**SOURCE MATERIAL**
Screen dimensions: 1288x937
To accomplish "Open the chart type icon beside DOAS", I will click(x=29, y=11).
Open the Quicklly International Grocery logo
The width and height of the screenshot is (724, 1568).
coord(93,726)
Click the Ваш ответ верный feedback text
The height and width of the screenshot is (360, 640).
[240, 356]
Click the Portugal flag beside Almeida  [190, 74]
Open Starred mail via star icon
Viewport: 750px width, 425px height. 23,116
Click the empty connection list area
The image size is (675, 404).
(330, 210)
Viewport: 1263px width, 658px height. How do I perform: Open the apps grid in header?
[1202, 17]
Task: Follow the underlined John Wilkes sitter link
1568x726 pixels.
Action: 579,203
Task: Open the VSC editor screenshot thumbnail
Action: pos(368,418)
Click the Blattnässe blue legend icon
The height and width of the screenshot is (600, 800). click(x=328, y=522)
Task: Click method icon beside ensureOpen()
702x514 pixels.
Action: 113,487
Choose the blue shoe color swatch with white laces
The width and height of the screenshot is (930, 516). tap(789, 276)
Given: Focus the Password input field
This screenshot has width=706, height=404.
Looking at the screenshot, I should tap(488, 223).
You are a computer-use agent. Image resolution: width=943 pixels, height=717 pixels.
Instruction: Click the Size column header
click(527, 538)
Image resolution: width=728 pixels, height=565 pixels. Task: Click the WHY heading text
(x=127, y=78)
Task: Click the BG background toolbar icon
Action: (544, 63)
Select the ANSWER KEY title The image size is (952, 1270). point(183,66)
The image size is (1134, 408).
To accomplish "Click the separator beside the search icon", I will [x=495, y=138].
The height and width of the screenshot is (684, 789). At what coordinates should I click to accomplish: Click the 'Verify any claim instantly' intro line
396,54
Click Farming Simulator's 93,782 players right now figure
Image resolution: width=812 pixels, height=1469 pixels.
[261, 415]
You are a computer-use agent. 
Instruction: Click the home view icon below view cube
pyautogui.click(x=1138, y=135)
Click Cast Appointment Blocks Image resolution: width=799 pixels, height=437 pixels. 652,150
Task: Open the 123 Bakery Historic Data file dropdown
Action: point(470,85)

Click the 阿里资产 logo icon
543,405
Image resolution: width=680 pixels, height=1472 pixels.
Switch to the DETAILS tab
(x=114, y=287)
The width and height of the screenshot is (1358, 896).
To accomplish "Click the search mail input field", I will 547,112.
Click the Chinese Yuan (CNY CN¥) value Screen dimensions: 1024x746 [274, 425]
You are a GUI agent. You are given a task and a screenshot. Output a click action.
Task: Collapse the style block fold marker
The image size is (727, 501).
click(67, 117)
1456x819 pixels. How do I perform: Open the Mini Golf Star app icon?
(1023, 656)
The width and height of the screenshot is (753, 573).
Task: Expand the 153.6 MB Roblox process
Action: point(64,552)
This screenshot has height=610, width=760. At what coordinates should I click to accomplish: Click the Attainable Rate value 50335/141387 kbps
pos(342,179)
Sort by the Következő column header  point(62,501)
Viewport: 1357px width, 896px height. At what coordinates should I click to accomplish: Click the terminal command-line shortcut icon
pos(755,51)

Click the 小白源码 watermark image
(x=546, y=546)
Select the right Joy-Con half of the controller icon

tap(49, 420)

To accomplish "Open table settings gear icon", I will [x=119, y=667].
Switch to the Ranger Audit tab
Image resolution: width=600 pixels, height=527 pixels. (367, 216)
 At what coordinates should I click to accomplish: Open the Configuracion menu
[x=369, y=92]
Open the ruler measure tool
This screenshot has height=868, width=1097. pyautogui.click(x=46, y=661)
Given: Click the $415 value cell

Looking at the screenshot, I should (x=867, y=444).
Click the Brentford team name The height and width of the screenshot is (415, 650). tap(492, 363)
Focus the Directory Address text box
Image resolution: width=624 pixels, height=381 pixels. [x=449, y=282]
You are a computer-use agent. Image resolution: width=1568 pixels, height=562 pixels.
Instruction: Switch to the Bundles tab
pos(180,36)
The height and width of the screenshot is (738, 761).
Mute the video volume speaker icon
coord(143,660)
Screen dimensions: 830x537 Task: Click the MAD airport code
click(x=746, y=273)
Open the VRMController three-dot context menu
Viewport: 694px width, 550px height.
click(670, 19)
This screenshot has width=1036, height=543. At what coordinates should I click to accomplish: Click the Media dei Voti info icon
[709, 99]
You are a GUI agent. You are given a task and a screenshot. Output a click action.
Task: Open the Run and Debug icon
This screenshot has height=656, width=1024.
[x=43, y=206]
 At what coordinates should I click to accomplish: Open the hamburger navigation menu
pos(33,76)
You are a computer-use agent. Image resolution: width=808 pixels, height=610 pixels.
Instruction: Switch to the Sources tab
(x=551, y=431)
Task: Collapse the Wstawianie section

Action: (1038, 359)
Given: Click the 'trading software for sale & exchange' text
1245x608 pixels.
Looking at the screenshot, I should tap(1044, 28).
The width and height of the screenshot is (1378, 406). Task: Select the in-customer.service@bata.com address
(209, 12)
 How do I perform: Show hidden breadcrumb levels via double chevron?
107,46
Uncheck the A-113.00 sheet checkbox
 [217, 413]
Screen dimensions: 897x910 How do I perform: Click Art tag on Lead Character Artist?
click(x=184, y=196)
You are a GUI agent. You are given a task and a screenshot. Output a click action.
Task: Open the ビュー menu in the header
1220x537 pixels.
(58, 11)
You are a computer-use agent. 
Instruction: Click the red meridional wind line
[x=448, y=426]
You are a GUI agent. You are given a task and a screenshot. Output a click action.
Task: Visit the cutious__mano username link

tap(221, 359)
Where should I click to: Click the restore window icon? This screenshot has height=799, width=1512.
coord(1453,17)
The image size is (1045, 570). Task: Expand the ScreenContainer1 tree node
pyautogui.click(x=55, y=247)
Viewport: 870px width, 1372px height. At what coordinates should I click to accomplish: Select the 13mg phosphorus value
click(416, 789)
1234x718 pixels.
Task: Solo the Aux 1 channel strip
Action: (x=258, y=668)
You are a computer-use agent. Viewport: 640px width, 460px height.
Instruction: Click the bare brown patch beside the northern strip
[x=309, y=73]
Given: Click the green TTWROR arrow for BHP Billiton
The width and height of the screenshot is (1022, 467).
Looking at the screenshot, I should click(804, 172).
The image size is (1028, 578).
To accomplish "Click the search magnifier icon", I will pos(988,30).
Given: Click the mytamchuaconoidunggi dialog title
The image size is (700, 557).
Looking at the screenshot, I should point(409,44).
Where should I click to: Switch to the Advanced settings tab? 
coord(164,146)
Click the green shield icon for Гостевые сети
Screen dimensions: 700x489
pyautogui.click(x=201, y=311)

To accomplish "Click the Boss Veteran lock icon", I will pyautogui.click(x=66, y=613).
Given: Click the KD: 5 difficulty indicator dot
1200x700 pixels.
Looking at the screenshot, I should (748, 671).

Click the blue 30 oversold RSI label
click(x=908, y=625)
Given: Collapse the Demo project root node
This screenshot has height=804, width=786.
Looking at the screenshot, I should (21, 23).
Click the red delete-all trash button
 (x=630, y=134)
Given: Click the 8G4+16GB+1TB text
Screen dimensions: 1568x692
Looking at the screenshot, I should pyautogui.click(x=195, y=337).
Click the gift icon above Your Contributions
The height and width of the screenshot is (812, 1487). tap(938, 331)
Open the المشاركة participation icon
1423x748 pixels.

**WHAT YOU ARE ASKED TO DO**
Scan the listing above. Collect all lines with the word "title".

**TASK ANSWER**
Select the ANSWER KEY title The image size is (952, 1270). point(183,66)
Given: Click the mytamchuaconoidunggi dialog title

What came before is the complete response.